Los delegados de las Partes también expresaron su preocupación por la falta de claridad en los procesos de presentación de informes y de seguimiento de los ITT en el marco de la Meta 3. En este contexto, el equipo de política organizó una consulta rápida con organizaciones aliadas para analizar la posibilidad de utilizar plataformas existentes, como el Registro TICCA, LANDMARK y el Navegador Indígena, entre otras, para el seguimiento y la presentación de informes sobre los ITT y los TICCA como una vía distinta para alcanzar las metas 2 y 3.
A la luz de estas consideraciones, el caucus sugirió en el grupo de contacto incluir un párrafo adicional en las directrices. Los delegados de las Partes acordaron añadir un párrafo separado; sin embargo, debido a limitaciones de tiempo, el texto no se incorporó al borrador final de las directrices propuestas.

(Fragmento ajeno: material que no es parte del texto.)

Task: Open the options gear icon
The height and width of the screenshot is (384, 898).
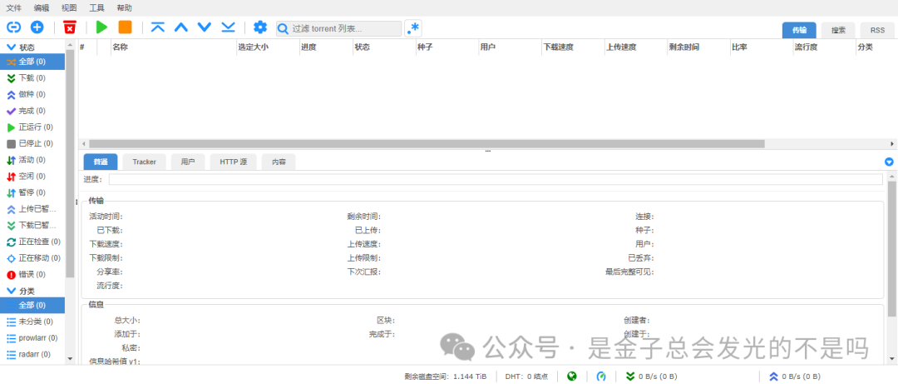Action: point(260,27)
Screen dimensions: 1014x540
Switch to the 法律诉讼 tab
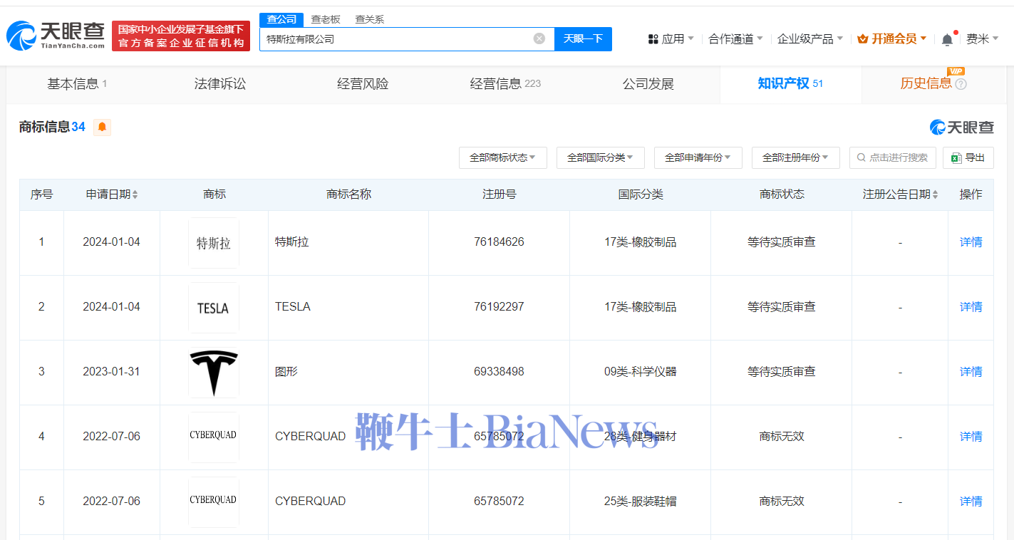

El desafío del financiamiento y el llamado a crear entornos propicios
En muchas de las discusiones celebradas en Panamá se abordó la cuestión del financiamiento. Si bien los fondos destinados a la biodiversidad están aumentando a nivel mundial, gran parte de ellos permanece concentrado en grandes instituciones internacionales y rara vez llega a las comunidades, ya sea de manera directa o indirecta. Los participantes hicieron un llamado a la creación de mecanismos de financiamiento directos, flexibles y oportunos que respondan a las prioridades autodeterminadas de los Pueblos Indígenas y las Comunidades Locales.
El rumbo a seguir
La SB8j-1 puso de manifiesto los desafíos que supone pasar del reconocimiento a la implementación. Los espacios institucionales como este pueden verse fácilmente absorbidos por las complejidades procedimentales y las sensibilidades políticas, mientras que las realidades urgentes y concretas de las comunidades corren el riesgo de quedar relegadas a un segundo plano.

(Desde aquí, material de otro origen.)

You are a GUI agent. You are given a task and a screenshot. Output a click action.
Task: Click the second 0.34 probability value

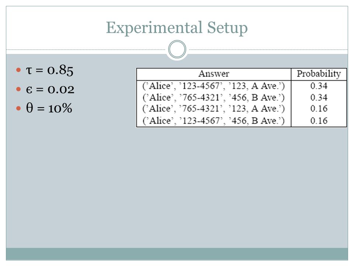[319, 98]
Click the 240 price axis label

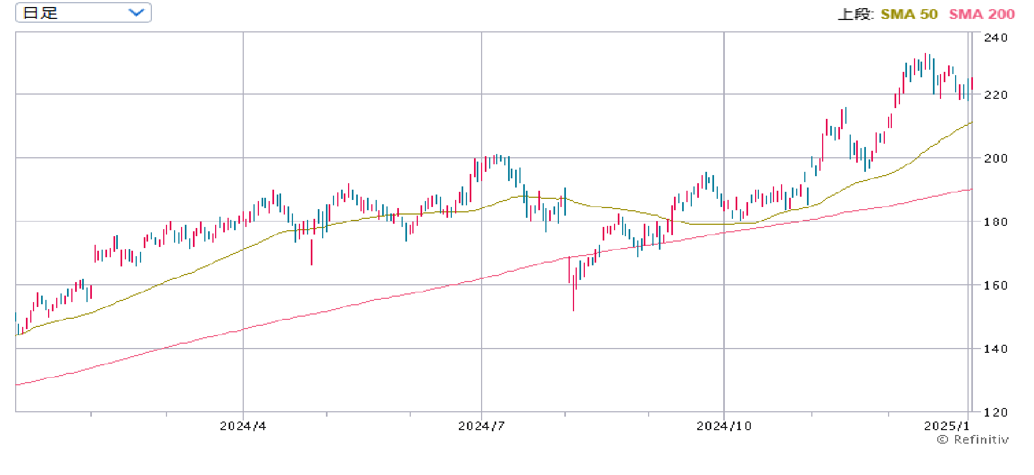coord(996,38)
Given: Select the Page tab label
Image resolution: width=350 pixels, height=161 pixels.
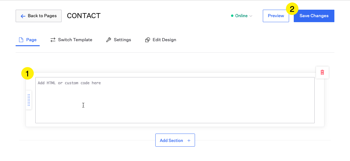Looking at the screenshot, I should pos(31,40).
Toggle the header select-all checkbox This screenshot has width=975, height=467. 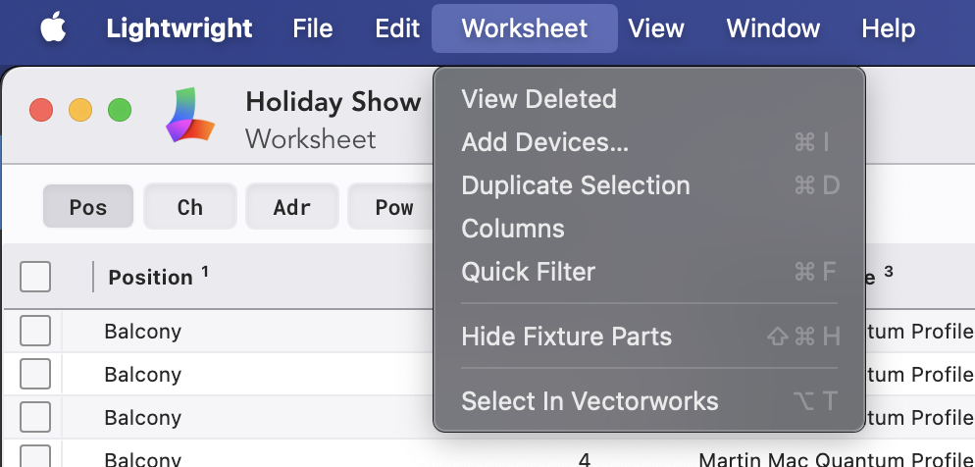[x=35, y=278]
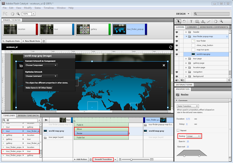Click Make Same in All Other States

coord(39,87)
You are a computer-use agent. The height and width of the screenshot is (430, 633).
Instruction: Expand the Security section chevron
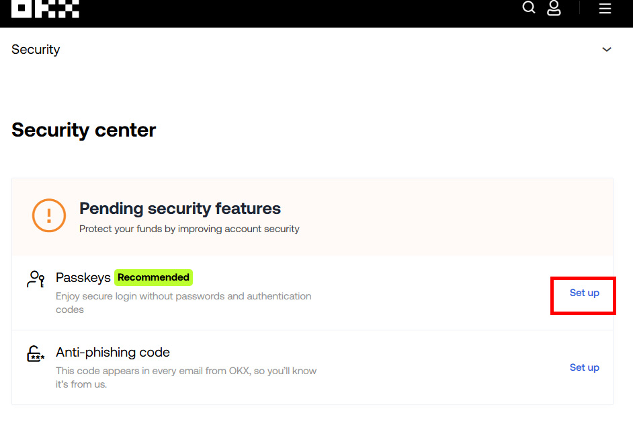[x=607, y=50]
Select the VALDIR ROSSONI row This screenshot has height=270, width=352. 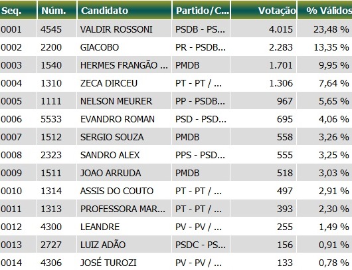click(x=176, y=29)
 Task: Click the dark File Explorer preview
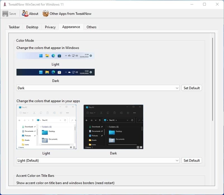[113, 127]
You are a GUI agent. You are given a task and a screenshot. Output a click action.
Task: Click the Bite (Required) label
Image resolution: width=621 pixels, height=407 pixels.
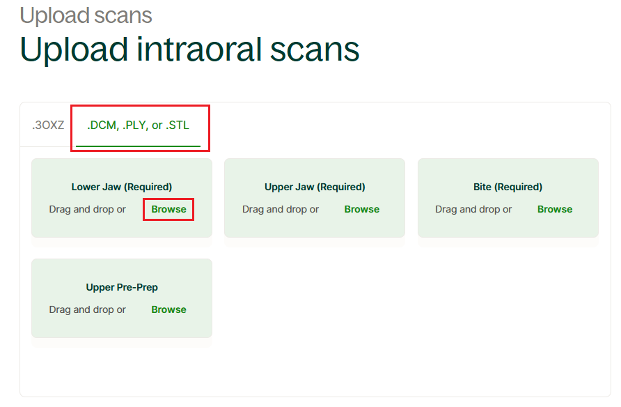[x=508, y=187]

Para los miembros del Consorcio TICCA, las lecciones son claras: participar en estos procesos resulta esencial, no solo para influir en las decisiones, sino también para asegurar que las experiencias de las comunidades sigan dando forma a las políticas globales. Sin embargo, la participación debe basarse siempre en las luchas y los logros cotidianos de quienes sostienen los territorios de vida. El trabajo que queda por delante implica tanto la defensa de estos espacios a nivel internacional como su fortalecimiento a nivel local. Además, se requiere un mayor trabajo de preparación y de consultas internas antes de que los miembros participen en futuros debates sobre estas directrices durante las reuniones del SB8j y la COP17.
Al final, el éxito del órgano subsidiario y del KMGBF no se medirá por el número de decisiones adoptadas ni de directrices elaboradas. Se medirá en función de si los Pueblos Indígenas y las Comunidades Locales gozan de una mayor protección en sus territorios, de más integridad territorial, de sistemas de gobernanza fortalecidos y de un mayor respeto de sus conocimientos y valores.
Para crear las condiciones necesarias para que esto suceda se requiere confianza, equidad y recursos. Es imprescindible ir más allá del reconocimiento retórico y pasar a la acción práctica, mediante la creación de mecanismos de financiamiento, reformas legales y procesos participativos que realmente empoderen a los PICL. Como coincidieron muchos de los participantes en Panamá, la verdadera prueba del progreso radica en que las comunidades puedan seguir viviendo bien y cuidando sus territorios de vida según sus propios términos y a su manera.